Arteriovenous malformations (AVMs) are congenital vascular abnormalities that typically present between the ages of 20 and 40 years with spontaneous hemorrhage or, less commonly, seizure (1,2). A slight male predominance may be present among AVM patients, but not more than 3:2 (1,2). AVMs have been reported throughout the central nervous system (CNS), but they are most common in the cerebral hemispheres. Rare cases of AVM occur in familial clusters, sometimes as part of the Wyburn-Mason syndrome (3,4). Imaging of AVMs includes angiography by traditional methods as well as magnetic resonance (MR) and computed tomography (CT). In the classical setting, AVMs appear as superficial intraparenchymal tangles of large and small blood vessels with a nidus, or focal dense collection of vessels, present centrally (5). In a longitudinal study, the risk of hemorrhage in an AVM patient following diagnosis was approximately 4% per year, with a 1% annual risk of mortality (2).

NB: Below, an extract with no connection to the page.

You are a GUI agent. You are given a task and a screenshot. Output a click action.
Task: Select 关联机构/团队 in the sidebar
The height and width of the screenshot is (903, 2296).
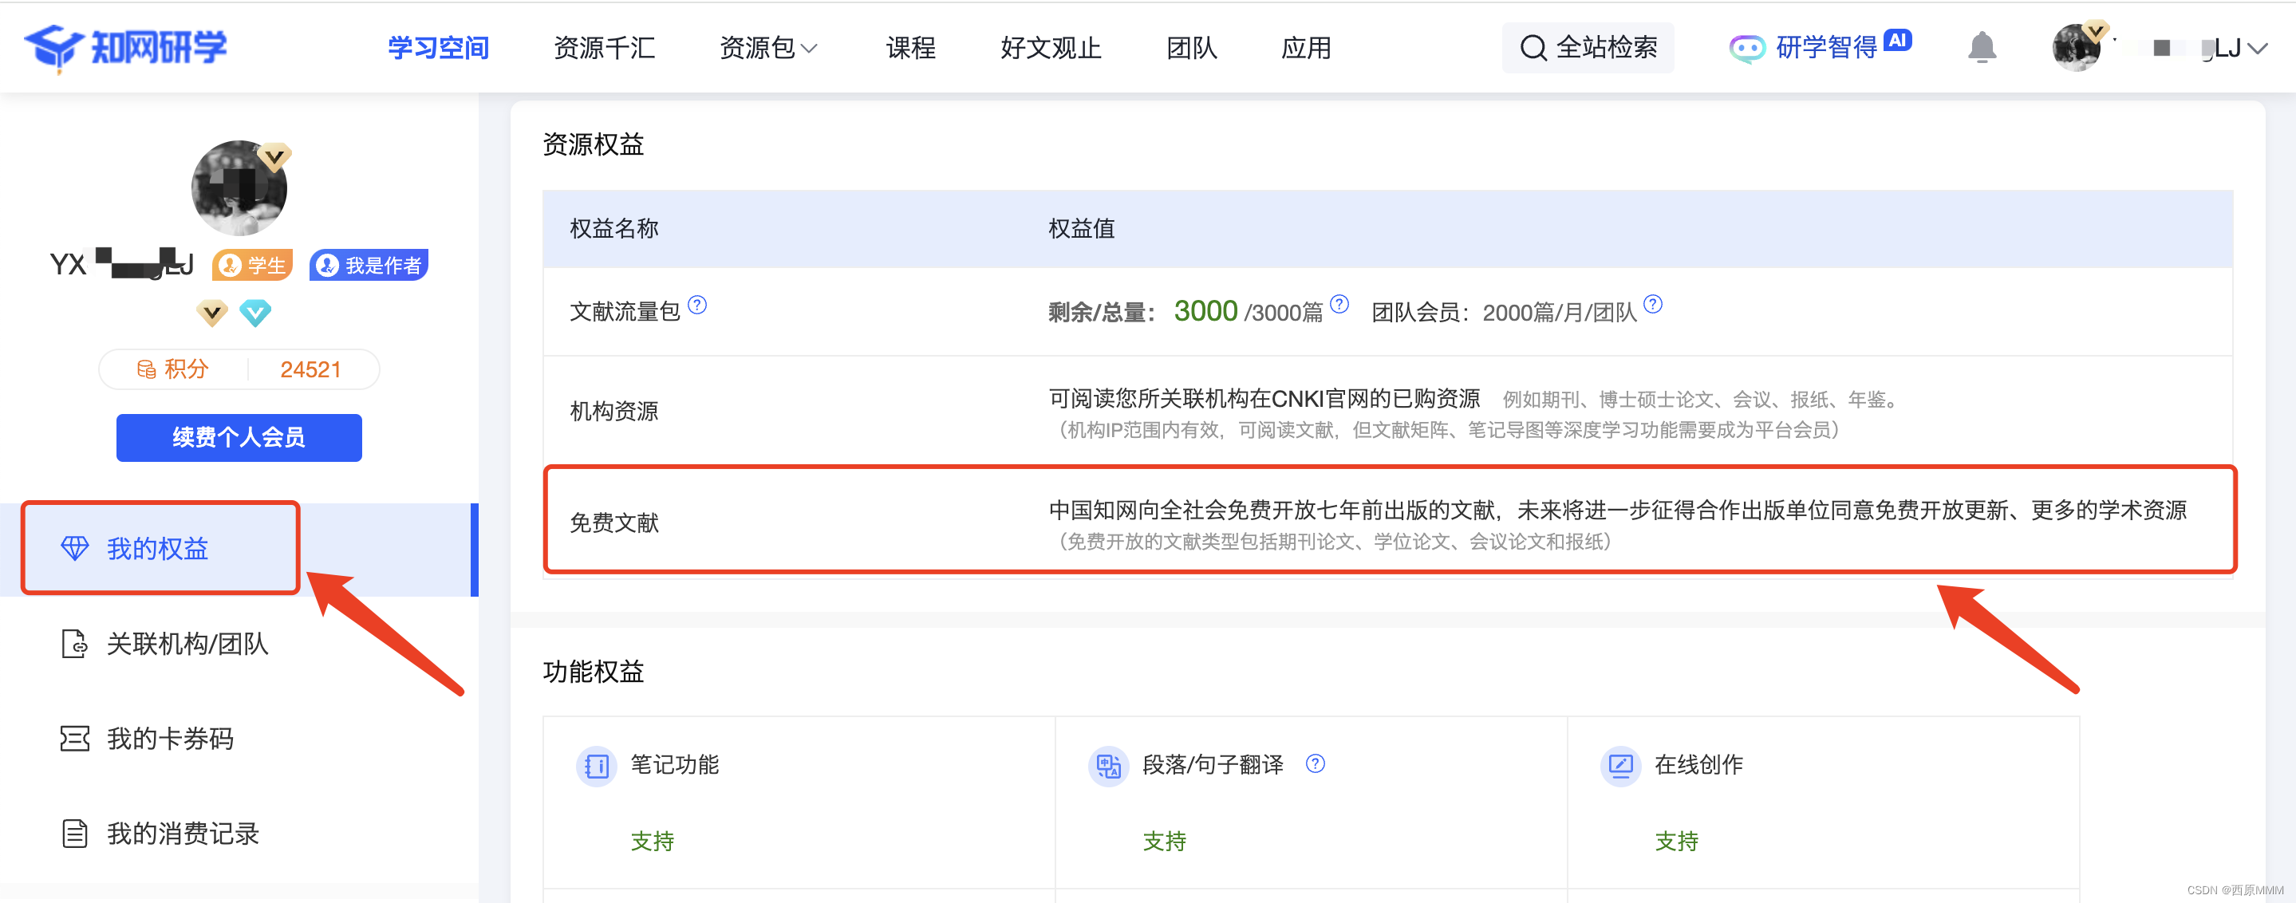click(x=187, y=644)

Treatment for AVM comprises three approaches that may be used in combination with the goal of reducing risk of future hemorrhage. The therapeutic approach in any individual case is determined by the risk of surgical resection, as defined by the Spetzler-Martin grading scale, which awards risk for lesion size, location in an eloquent site, and the presence of deep venous drainage (6). Stereotactic radiosurgery is the least invasive modality and is effective for low-risk lesions, whereas endovascular catheter embolization is the initial treatment for high-risk cases. Surgery may be used as an initial approach in low-risk lesions but often follows reduction by one of the other modalities in high-risk cases.

The microscopic appearance of AVMs reflects their gross configuration, with disorganized arrays of individual vessels penetrating through the
brain parenchyma, each separated from each other by gliotic brain tissue (Figure 14-1). The component vessels vary in caliber and wall thickness, some with muscular arterial sides and internal elastic lamina (Figure 14-2) and others with thinner venous walls lacking smooth muscle or elastic lamina. Intermediate forms may also be seen. Variable amounts of inflammation, gliosis, and hemosiderin-laden macrophages are common in the
intervening brain tissue. Previously embolized resections contain intravascular foreign material.

Because the histologic appearance of AVM can overlap significantly with cavernous malformations (Figure 14-3), and clinical diagnoses incorporate in vivo observations (A-V shunting) that are not evident histologically, a more generic diagnosis of “vascular malformation” may be appropriate when the histology is unclear.

The age and anatomic distributions of cavernous malformations are similar to those of AVM, being most commonly diagnosed in the third through fifth decades (mean, ∼35 years) in the cerebral hemispheres (6,7). No significant sex predilections exist. Most cavernous malformation patients present with seizures, focal deficits, or headaches, but only 10% or fewer present with hemorrhage, compared with 30% to 70% for AVMs (7,8). As with AVMs, some families show a predisposition toward cavernous malformations (9). The classic appearance of cavernous malformation on magnetic resonance imaging (MRI) is of a discreet, well-circumscribed nodular mass with no significant edema and little mass effect. T2-weighted images show a mixed intensity “core” and a characteristic hypointense penumbra of hemosiderin deposition (10).

Most cavernous malformations occur sporadically and are widely considered congenital. A much smaller subset develops de novo years after cranial irradiation for a neoplastic process (10). Ironically, radiosurgery is also a common method for reducing or involuting symptomatic cavernous malformations (11).

In contrast to AVMs, cavernous malformations contain no arteriovenous shunt; thus, they are less likely to have thin-walled vessels exposed to arterial pressures and less likely to hemorrhage. The annual risk of hemorrhage in a cavernous malformation is less than 1%, a fact underscoring the importance of distinguishing them from AVMs. Only when cavernous malformations produce significant symptoms, are they resected or undergo radiosurgery. Occasional resections are performed to rule out a radiologic suspicion for a hemorrhagic neoplasm.